Please format the lines from the first one through the line containing "Image resolution: width=1386" as a JSON list of strings, one string per line, with blank lines skipped and pictures left out.

Source records:
════════════════════
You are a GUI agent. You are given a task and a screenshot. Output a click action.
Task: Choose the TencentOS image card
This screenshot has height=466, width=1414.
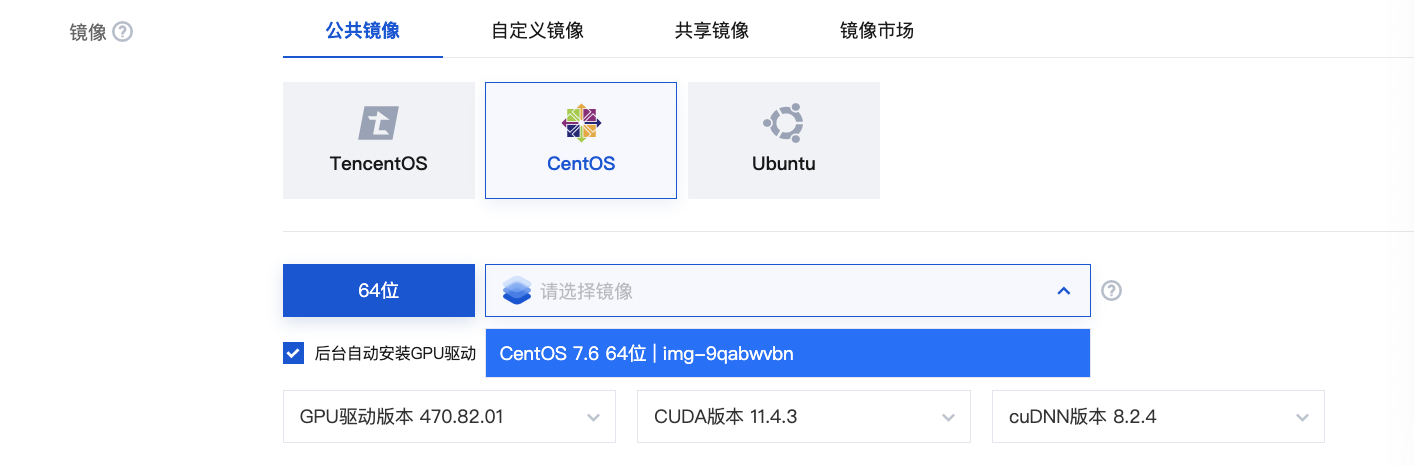pos(379,140)
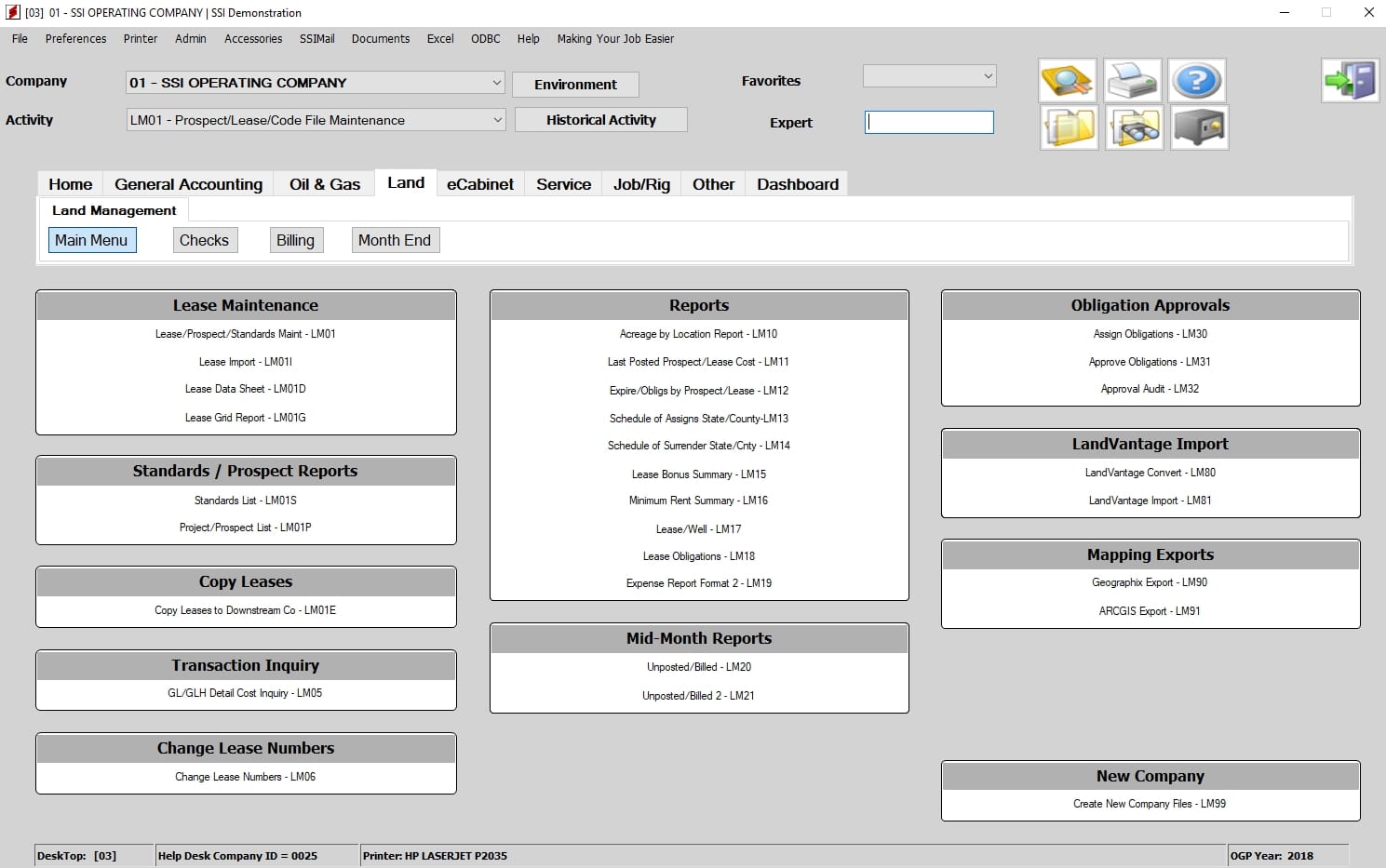Image resolution: width=1386 pixels, height=868 pixels.
Task: Click the exit door icon
Action: point(1350,80)
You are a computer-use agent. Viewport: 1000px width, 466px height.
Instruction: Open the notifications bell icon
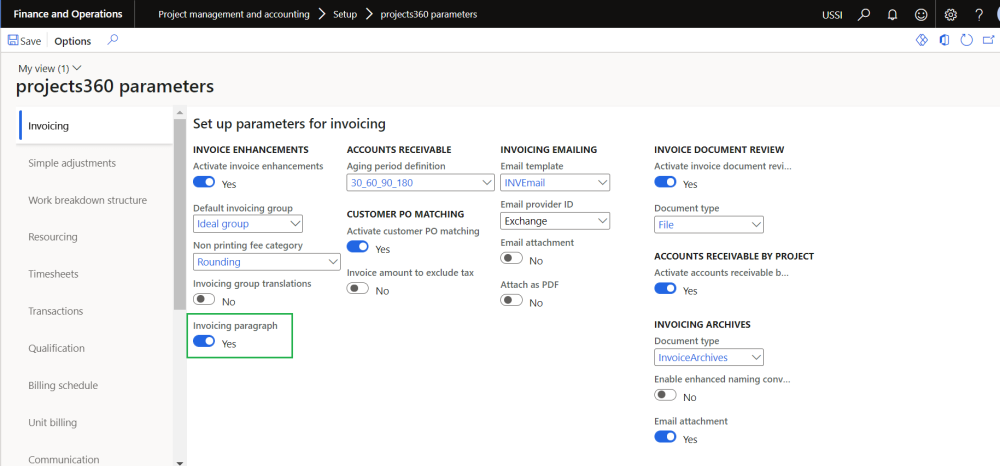(892, 14)
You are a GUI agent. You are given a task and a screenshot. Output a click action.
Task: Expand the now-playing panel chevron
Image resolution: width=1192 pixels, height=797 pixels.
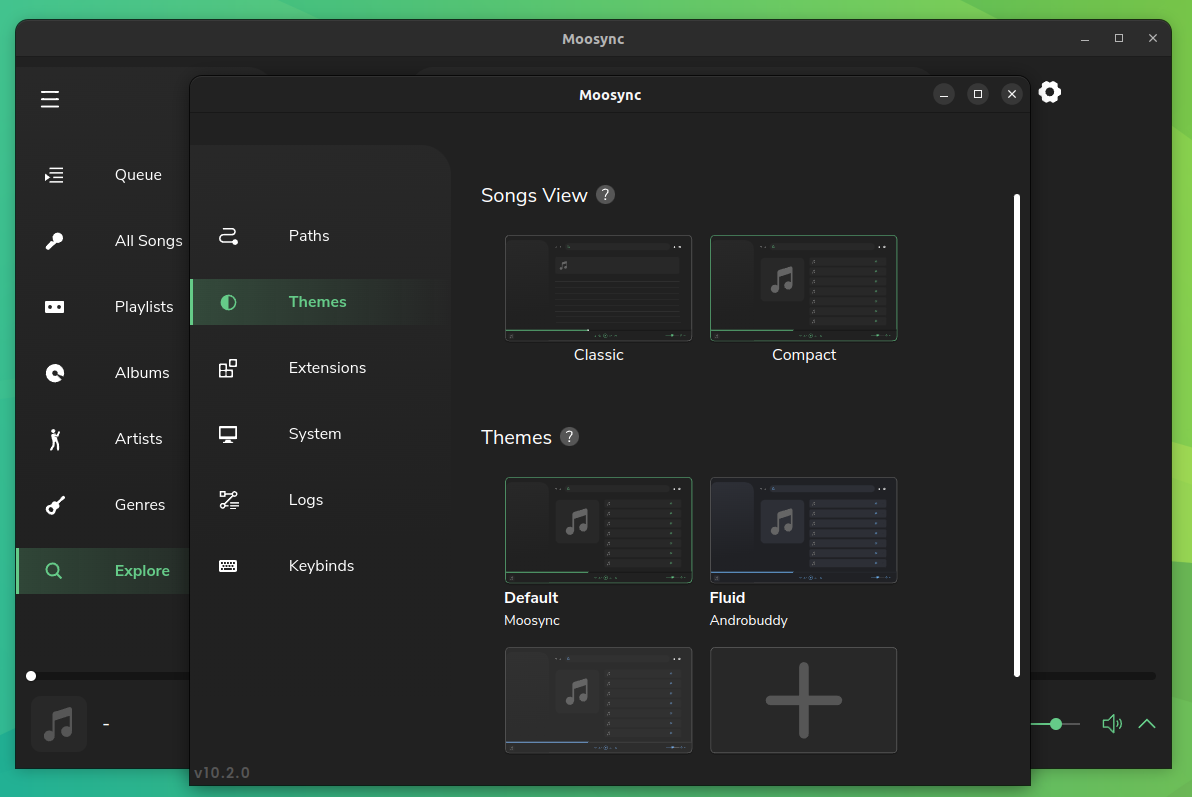(1147, 724)
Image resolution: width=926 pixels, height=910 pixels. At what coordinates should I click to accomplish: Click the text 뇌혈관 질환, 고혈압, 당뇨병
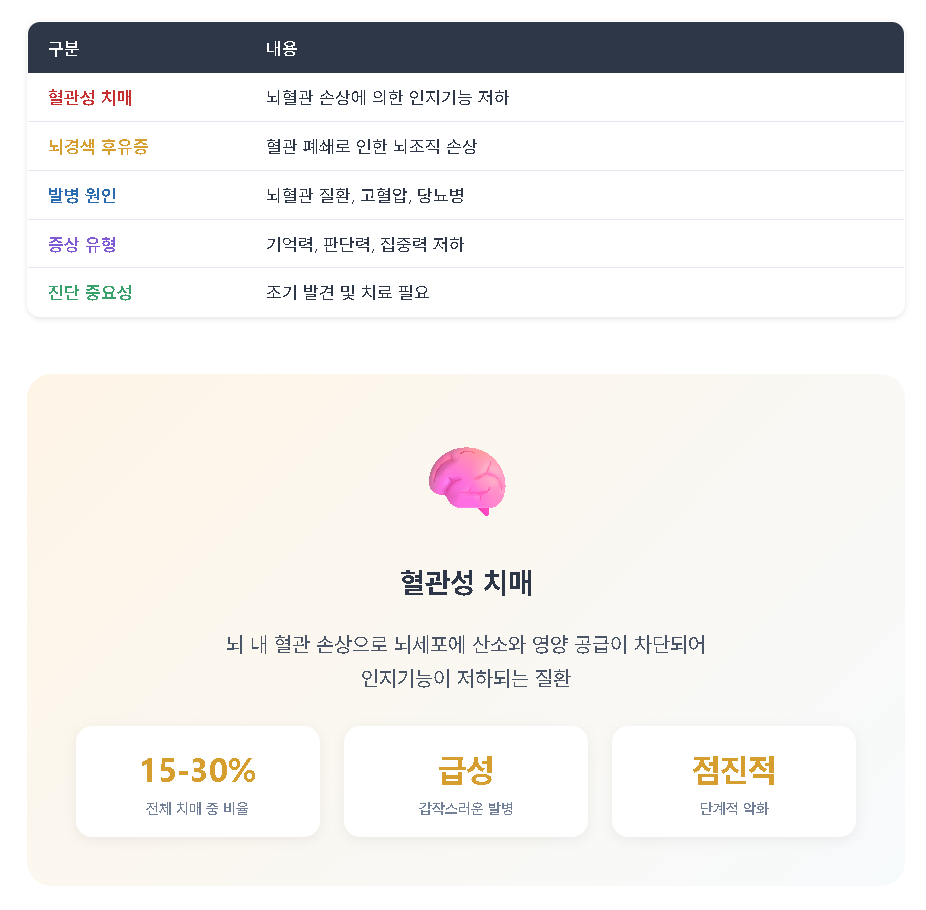click(365, 195)
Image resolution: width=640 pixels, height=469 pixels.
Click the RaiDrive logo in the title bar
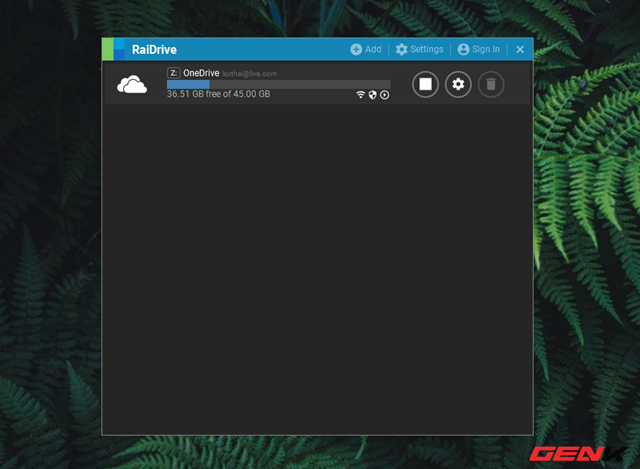coord(115,49)
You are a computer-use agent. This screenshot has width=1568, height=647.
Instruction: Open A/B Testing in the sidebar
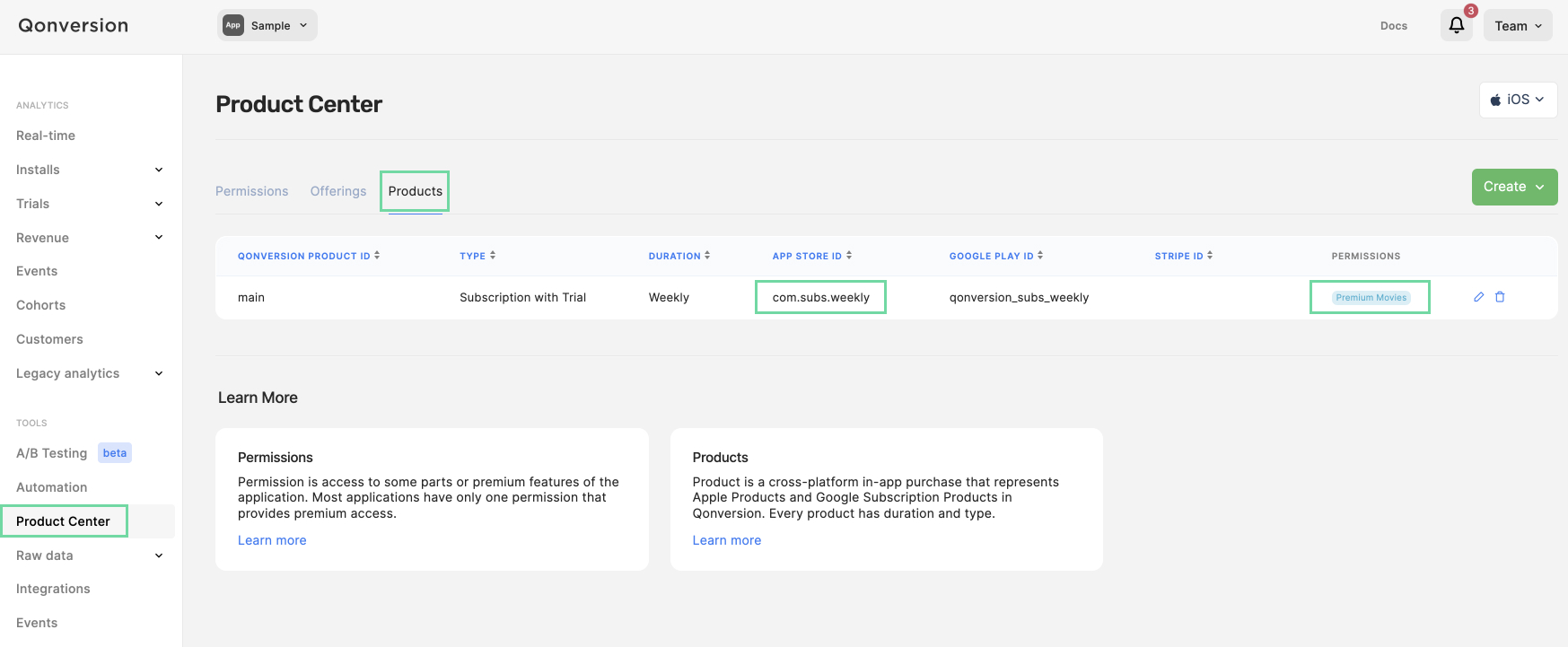pos(52,453)
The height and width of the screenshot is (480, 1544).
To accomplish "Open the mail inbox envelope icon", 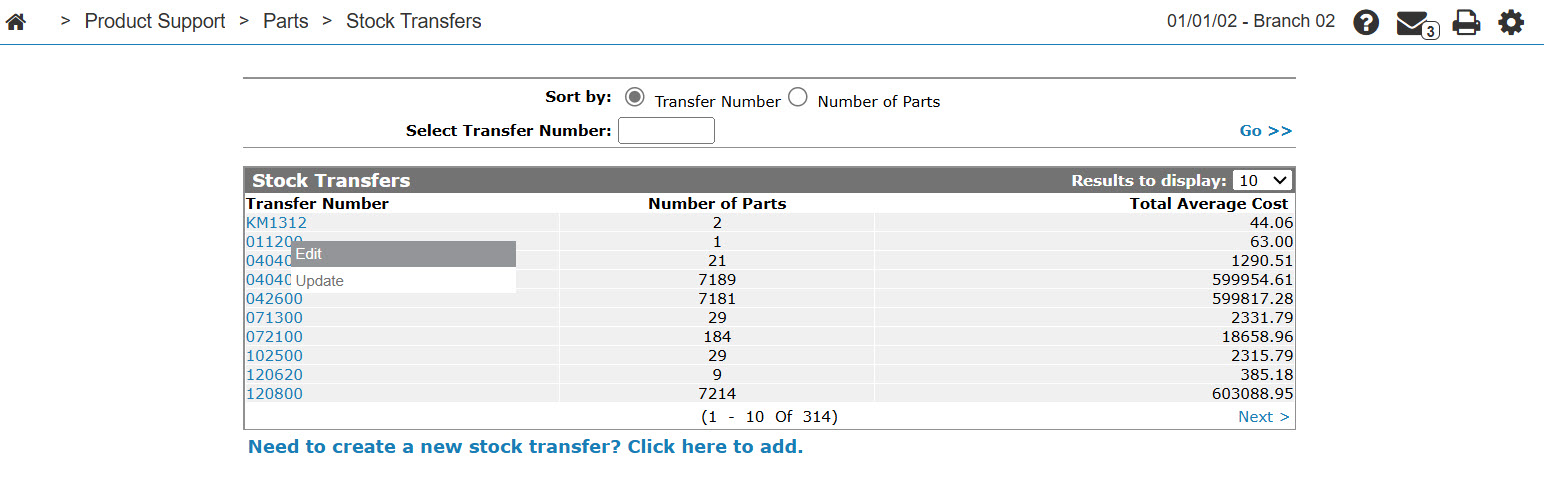I will (1415, 23).
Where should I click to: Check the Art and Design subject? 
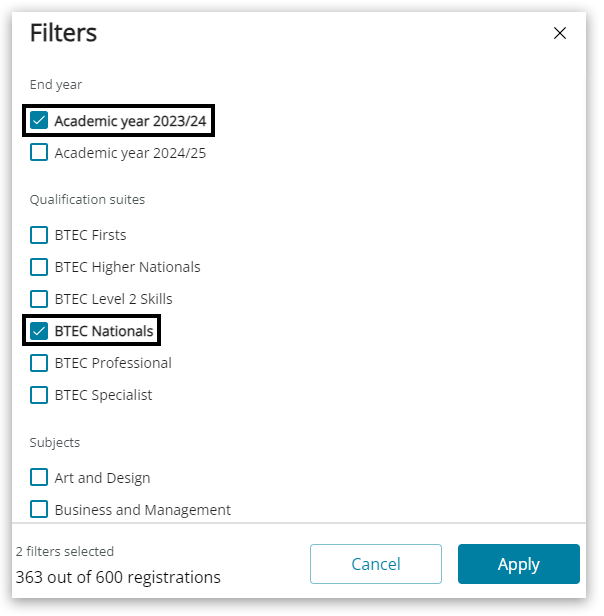(39, 478)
════════════════════
EXERCISE RESPONSE —
[
  "You are a GUI agent. You are given a task and a screenshot. Output a click action.",
  "Task: Choose the TencentOS image card",
  "This screenshot has height=466, width=1414.",
  "pos(379,140)",
  "Image resolution: width=1386 pixels, height=868 pixels."
]